# Records provided

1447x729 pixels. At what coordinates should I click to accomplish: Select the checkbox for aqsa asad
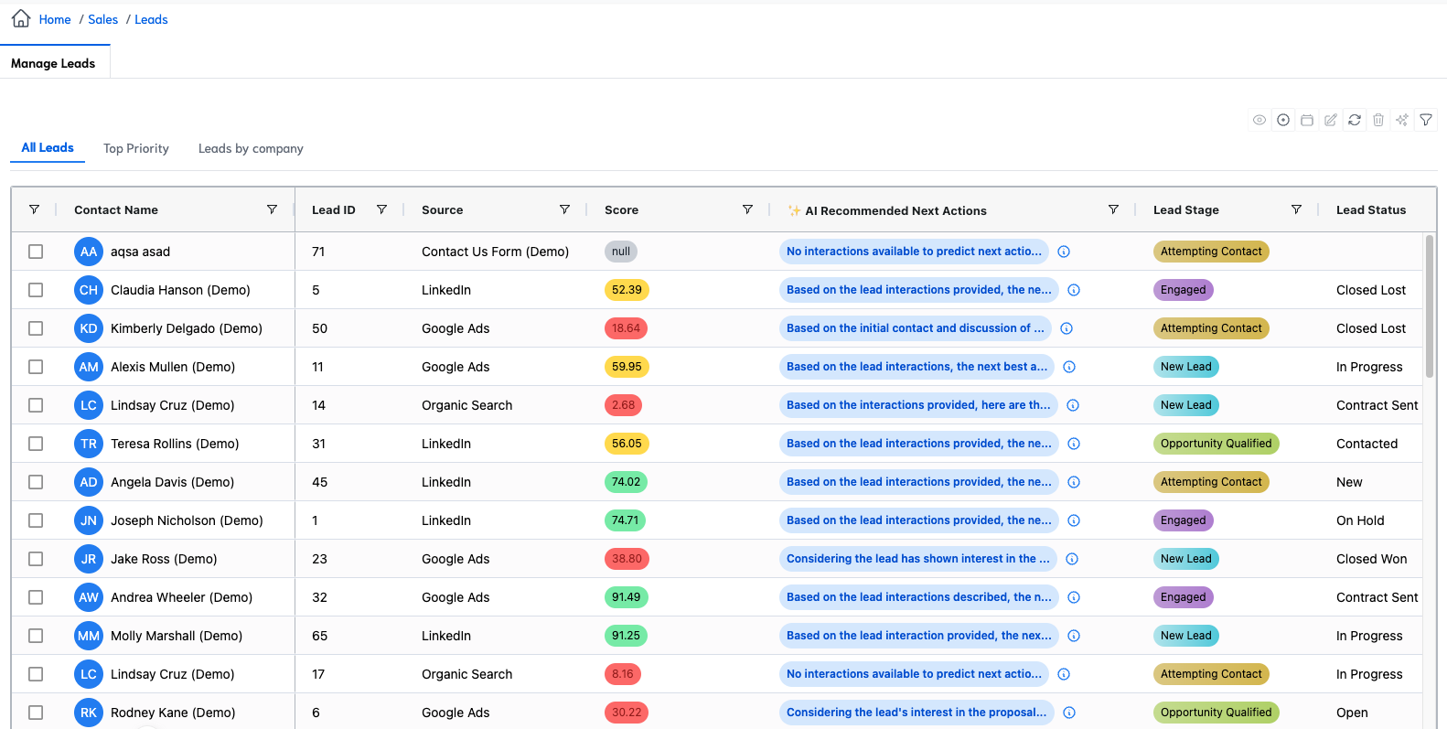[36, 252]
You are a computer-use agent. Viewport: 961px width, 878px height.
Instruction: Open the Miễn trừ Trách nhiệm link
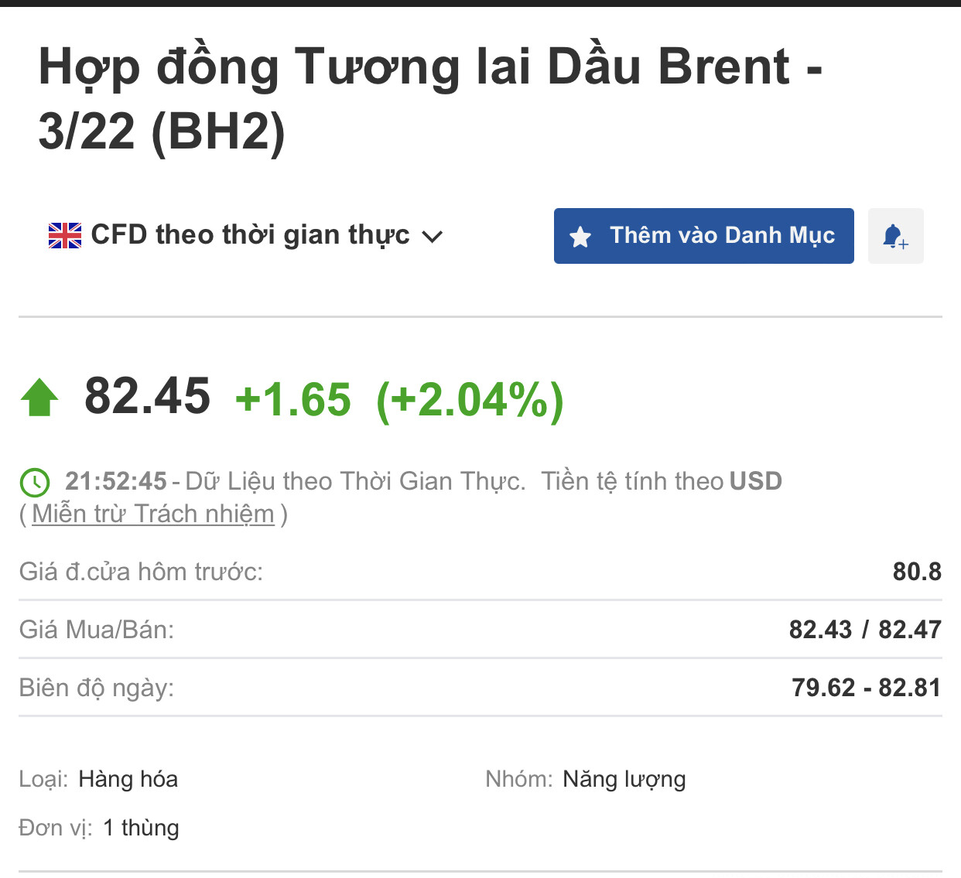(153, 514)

# Work task
What you return must be the entries above, exactly as they appear, without any pictures.

# Answer for the task
1447x729 pixels. At what coordinates should I click to accomplish: Select the checkbox for aqsa asad
[36, 252]
You are a computer-use agent. Viewport: 961px width, 878px height.
Instruction: Open the Miễn trừ Trách nhiệm link
(153, 514)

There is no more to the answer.